Siapa tidak kenal ungkapan paling populer ini? Simak bagaimana penerapannya secara positif bagi pengembangan diri.
Jika
Anda pernah berurusan dengan birokrasi swasta maupun pemerintah di
Republik ini, Anda pasti tidak asing dengan ungkapan i atas. Itulah
ungkapan yang menggambarkan buruknya sikap mental para birokrat yang
seharusnya punya kredo melayani publik, namun sebaliknya justru mereka
yang akhirnya harus dilayani publik.
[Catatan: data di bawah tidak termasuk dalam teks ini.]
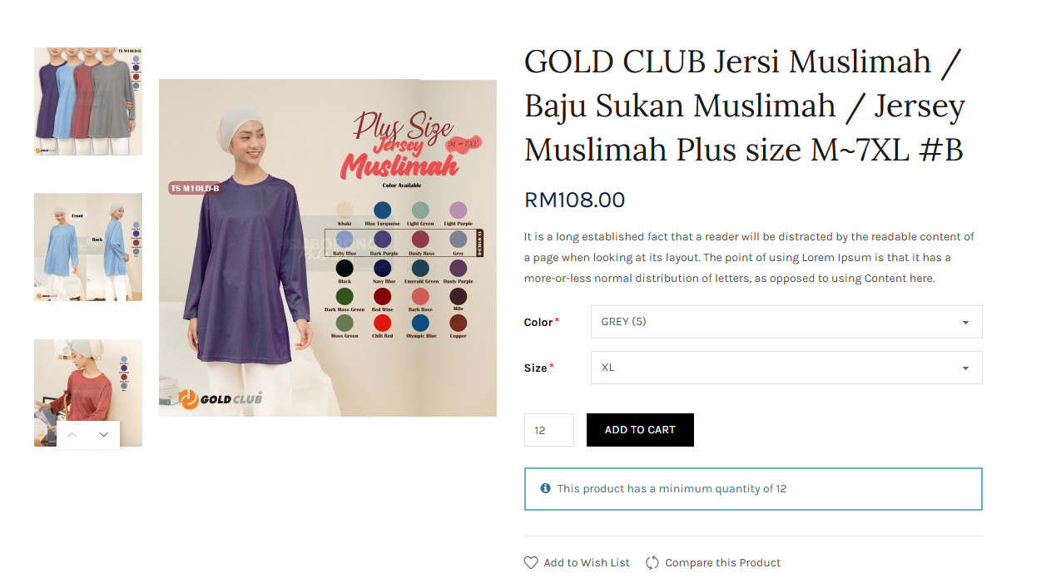Click the info icon in the minimum quantity notice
Tak heran jika kita mengurus
perizinan atau proses tertentu, maka dengan segala kelihaiannya para
birokrat itu akan mempersulitnya. Akibatnya urusan jadi bertele-tele dan
benar-benar menyita waktu. Jika kita takluk, maka mau tidak mau harus
merelakan sejumlah uang untuk mempercepat urusan tersebut. Kebiasaan ini
pula yang melestarikan mental korupsi di masyarakat kita. Jadi,
ungkapan kalau bisa dipersulit mengapa dipermudah benar-benar menjadi
penyakit mental yang luar biasa mengesalkan dan merugikan.
Kalau
demikian adanya, bagaimana mungkin ungkapan tentang penyakit mental itu
bisa diaplikasikan secara positif? Bukankah jika semakin banyak orang
melakukannya, maka akan semakin runyam pula situasi yang kita hadapi?
Mari
sejenak membayangkan, misalnya saja Anda yang cenderung mudah sekali
kehilangan kepercayaan diri. Akibatnya, segala hal yang Anda lakukan
jadi buruk hasilnya. Nah, seandainya saja ada formula yang membuat Anda
bisa ‘mempersulit’ munculnya rasa kurang percaya diri tersebut,
kira-kira akankah pekerjaan yang Anda lakukan bisa memberi hasil lebih
baik? Kemungkinan besar kinerja Anda akan lebih bagus hasilnya jika Anda
bisa melakukannya dengan penuh percaya diri. Jadi titik perhatiannya
adalah mempersulit munculnya rasa kurang percaya diri.